What happens if I want to add voice support later?
You are already halfway there. Because AG-UI separates the content from the display, you can just plug in a Text-to-Speech service to read the TEXT_MESSAGE_* events as they arrive. The protocol handles the data flow; you just choose how to render it.
Is this hard to debug if something breaks?

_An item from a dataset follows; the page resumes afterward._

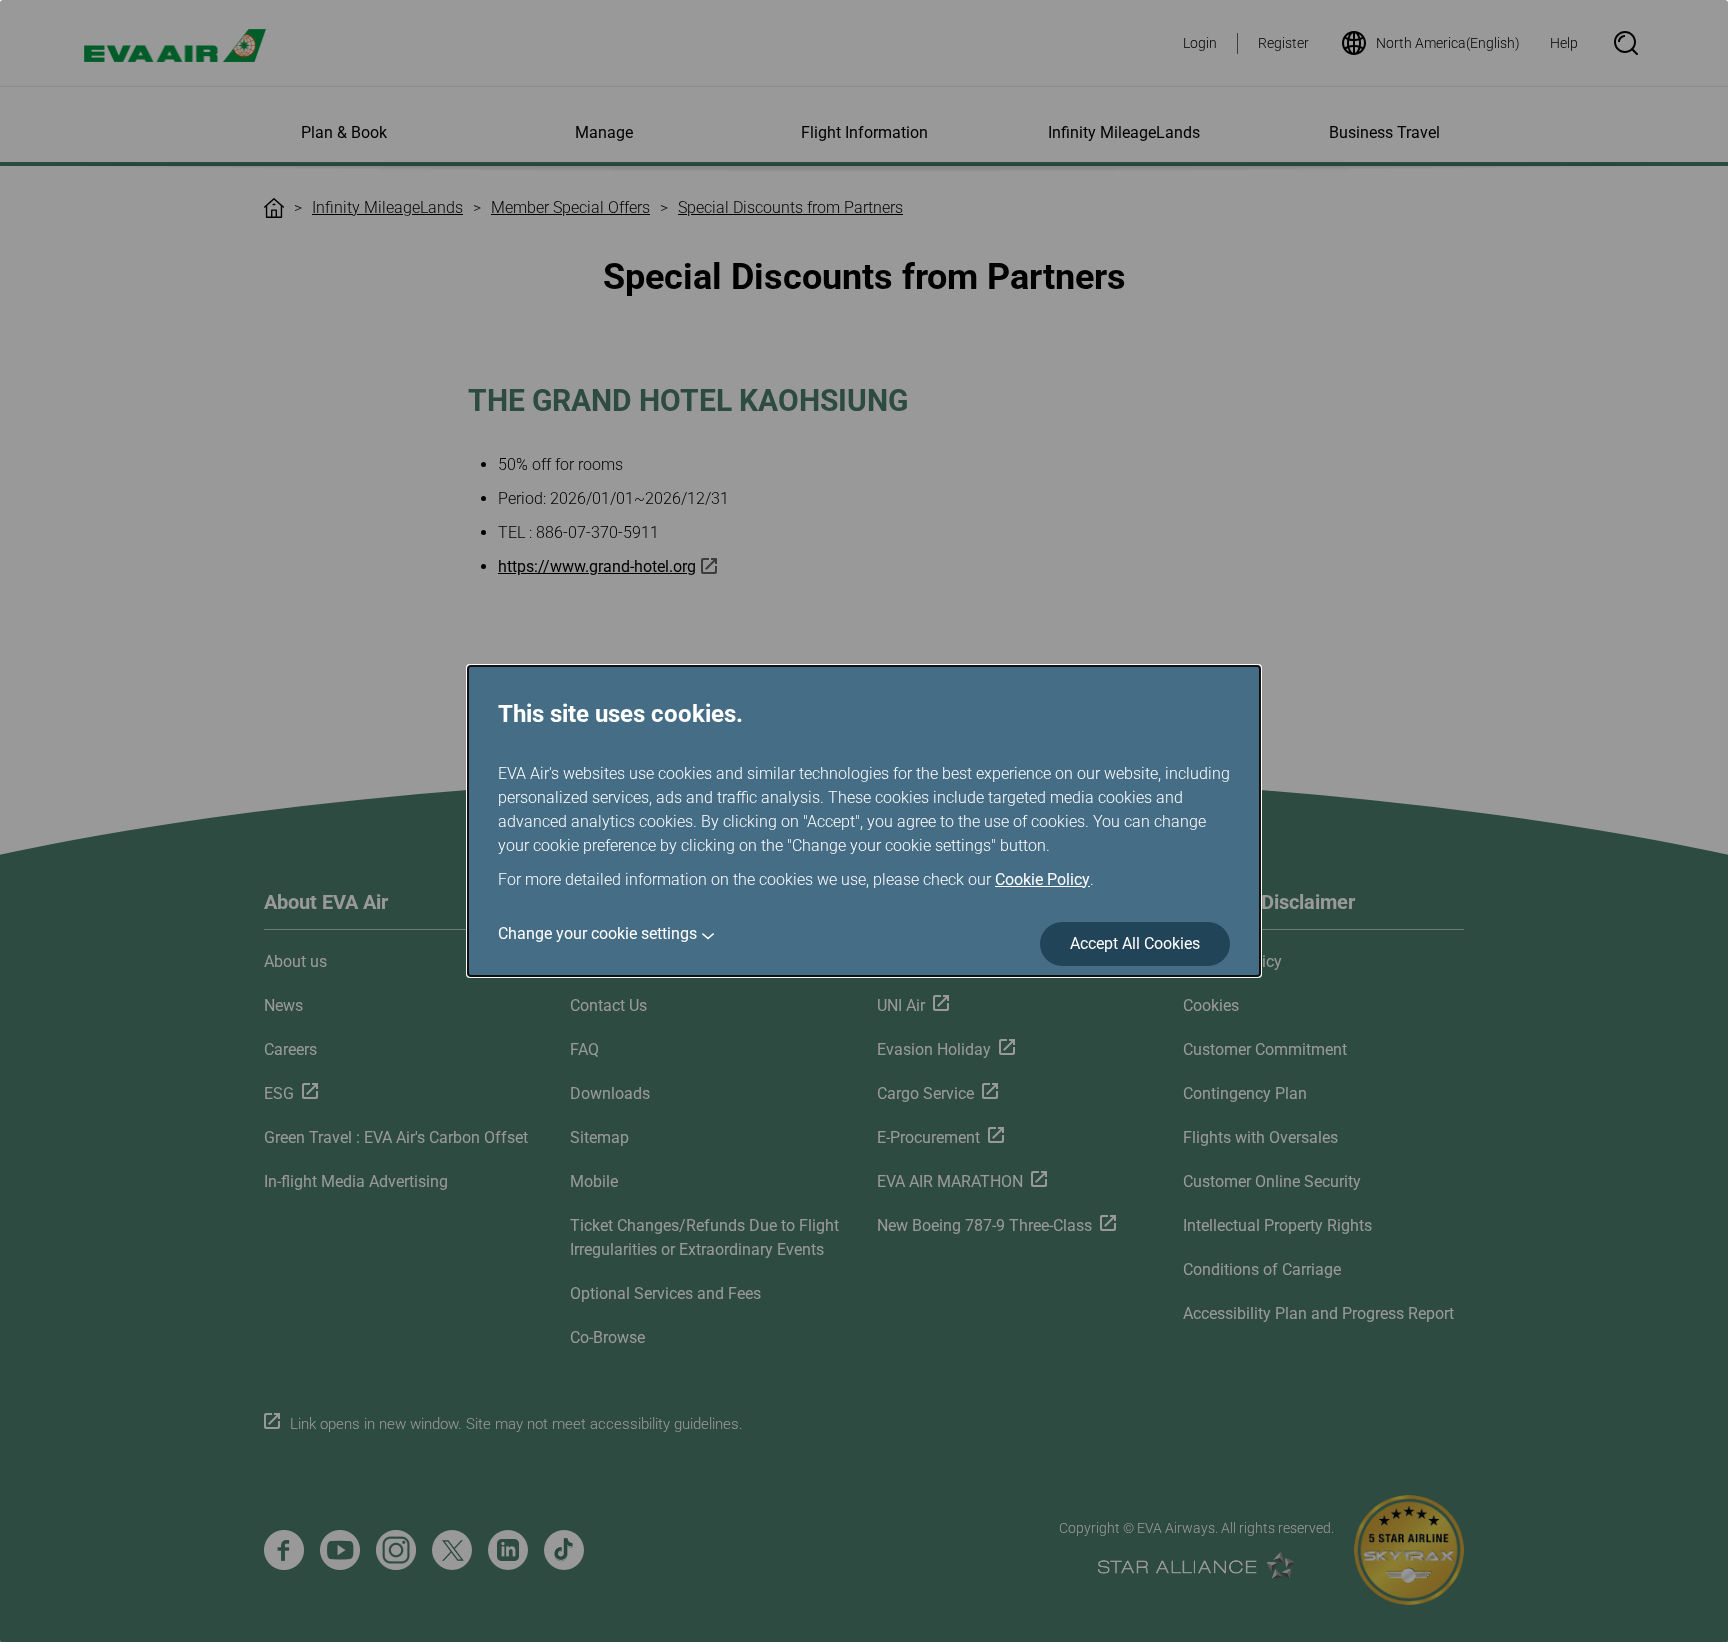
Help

Actually, it can be easier than traditional code. Since everything is an event, you can literally "replay" a bug. If a user reports a crash, you just grab their event log and run it through your dev environment to see exactly what happened.
Am I locked into a specific vendor with this?
No, and that is the best part. AG-UI is an open standard, not a product. You can switch your backend from LangChain to Microsoft Semantic Kernel without rewriting your frontend connection logic.
How do I handle updates to the protocol?
The protocol uses semantic versioning. Most libraries are built to be forward-compatible, meaning if the server sends a new event type your client doesn't know, it will usually just ignore it rather than crashing.
Can I run AG-UI agents locally without a cloud backend?
Absolutely. AG-UI is just a communication pattern, not a service. You can run both the agent and the frontend on your laptop if you want. Some developers use this for offline demos or privacy-sensitive applications.
What if my server is slow and events take forever to arrive?
The beauty of streaming is that slow is better than frozen. Even if your agent takes 30 seconds to finish, the user sees progress every few hundred milliseconds. Compare that to a REST call where they stare at a spinner for 30 seconds and assume it crashed.
Can multiple users talk to the same agent at once?
Yes, but you need to handle session isolation. Each user gets their own event stream (usually tied to a session ID or WebSocket connection). The agent can serve hundreds of users simultaneously, just like a web server handles multiple HTTP requests.
How do I prevent someone from spamming my agent with requests?
Standard rate limiting applies here. Your trusted frontend server should throttle requests per user (e.g., max 10 messages per minute). Since AG-UI runs over HTTP or WebSockets, you can use the same tools you already use for API rate limiting.
How do I write automated tests for an AG-UI agent?
You can mock the event stream. Record a real session's events to a file, then replay them in your test suite to verify your frontend handles them correctly. It is like snapshot testing, but for conversations instead of UI components.